Many infectious and inflammatory diseases, including malaria, COVID-19, and sickle cell disease, cause red blood cells to rupture, releasing the oxygen-binding molecule hemoglobin in a process called hemolysis. The hemoglobin then breaks down in the bloodstream, releasing a substance called heme. Circulating heme can cause significant inflammation and organ damage, leading to morbidity and mortality.
In a paper published in Cell, St. Jude researchers reported their discovery that the NLRP12 protein, an innate immune pattern recognition receptor, is the key molecule driving heme-induced inflammatory cell death. However, heme alone is insufficient to induce NLRP12 expression and the subsequent cell death process.
Corresponding author Thirumala-Devi Kanneganti, PhD, and co-first authors Balamurugan Sundaram, PhD, and Nagakannan Pandian, PhD, showed how NLRP12 connects hemolysis to inflammatory disease.
“After a two-decades-long search for the trigger of NLRP12 and the specific signaling pathway it activated, we found that heme, combined with specific components of infection or cellular damage, can activate NLRP12 to drive inflammatory cell death and pathology in disease,” said corresponding author Thirumala-Devi Kanneganti, PhD, Department of Immunology vice chair and Center of Excellence for Innate Immunity and Inflammation director.

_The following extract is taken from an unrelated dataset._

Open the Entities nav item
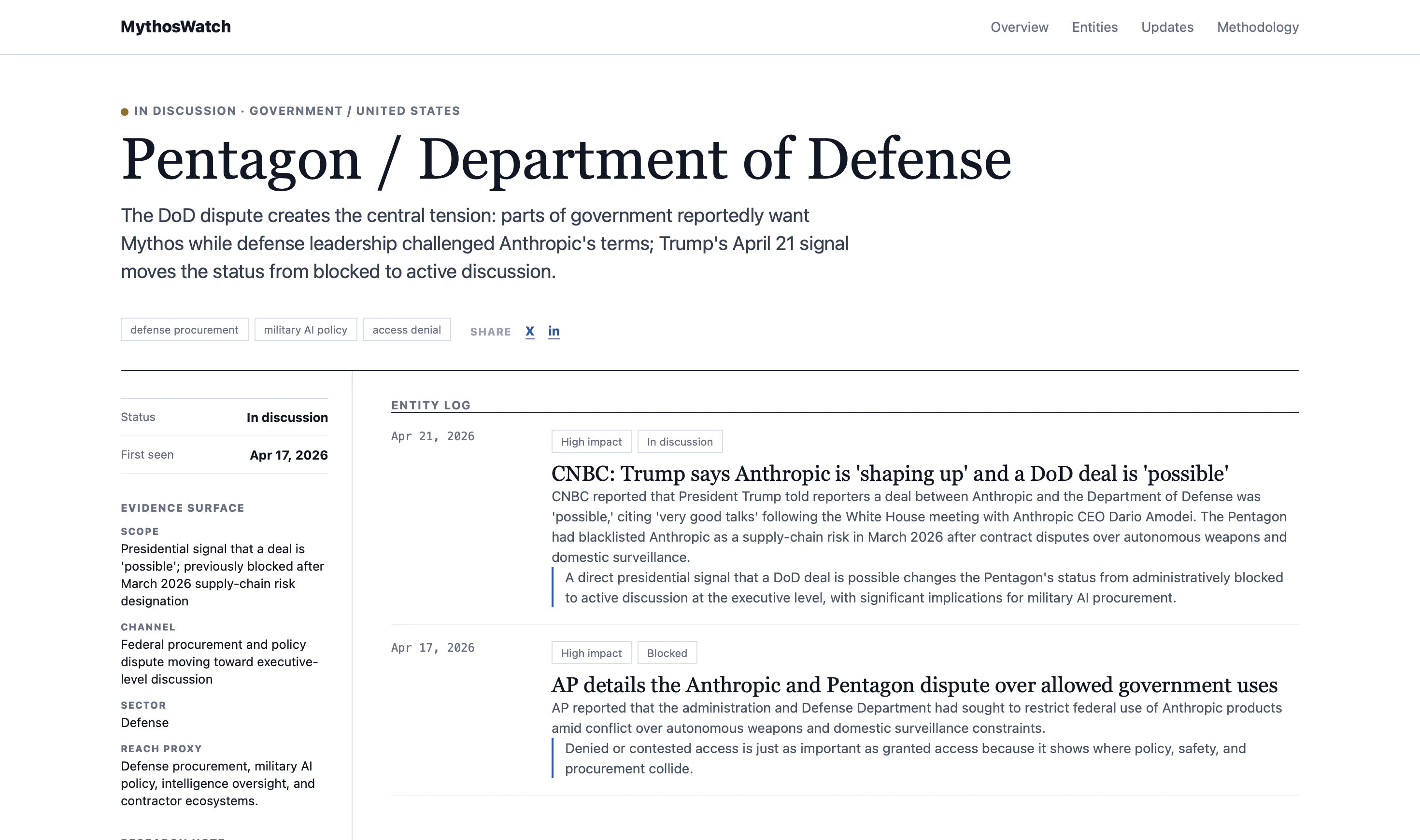Image resolution: width=1420 pixels, height=840 pixels. coord(1094,27)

The researchers showed that cell death can occur when heme combines with certain pathogen-associated molecular patterns (PAMPs) or cytokines. These combinations are common during infections and disease. When present, they signal the cell, causing NLRP12 to interact with other proteins. These interactions enable NLRP12 to form a PANoptosome, a complex comprising several cell death–inducing molecules, including the NLRP3 inflammasome, caspase-8, and RIPK3. These components are central to inducing PANoptosis, a form of innate immune inflammatory cell death, and inflammation downstream of NLRP12 activation.
Overactivation of PANoptosis leads to inflammatory disease. Therefore, NLRP12 is a direct bridge from hemolysis to inflammatory disease.
The team found that NLRP12 is expressed highly in patients with various diseases, including diseases with a prominent hemolytic component, such as sickle cell disease and malaria, and infections, such as COVID-19, influenza, and bacterial pneumonia. When the researchers knocked out Nlrp12 in a mouse model of hemolytic disease, the mice no longer succumbed. This work demonstrated that NLRP12-mediated PANoptosis is a key driver of morbidity and mortality. The results also identified NLRP12 as a potential drug target to block tissue damage, pathology, and mortality during hemolysis.
“Beyond the fundamental contribution to the innate immunity and cell death fields, this study identifies a druggable target to directly reduce the organ-damaging inflammation caused by infection and hemolytic diseases,” said Kanneganti.
The results’ implications are important in hemolytic disease and extend to infections and other conditions in which hemolysis occurs. Research has linked genetic mutations in NLRP12 to several diseases. Now that NLRP12’s regulation and function in inflammatory cell death have been identified, scientists can develop potential therapies to prevent cell death and inflammation in diseases. Additionally, these findings lay the foundation for new research on PANoptosomes and PANoptosis in health and disease.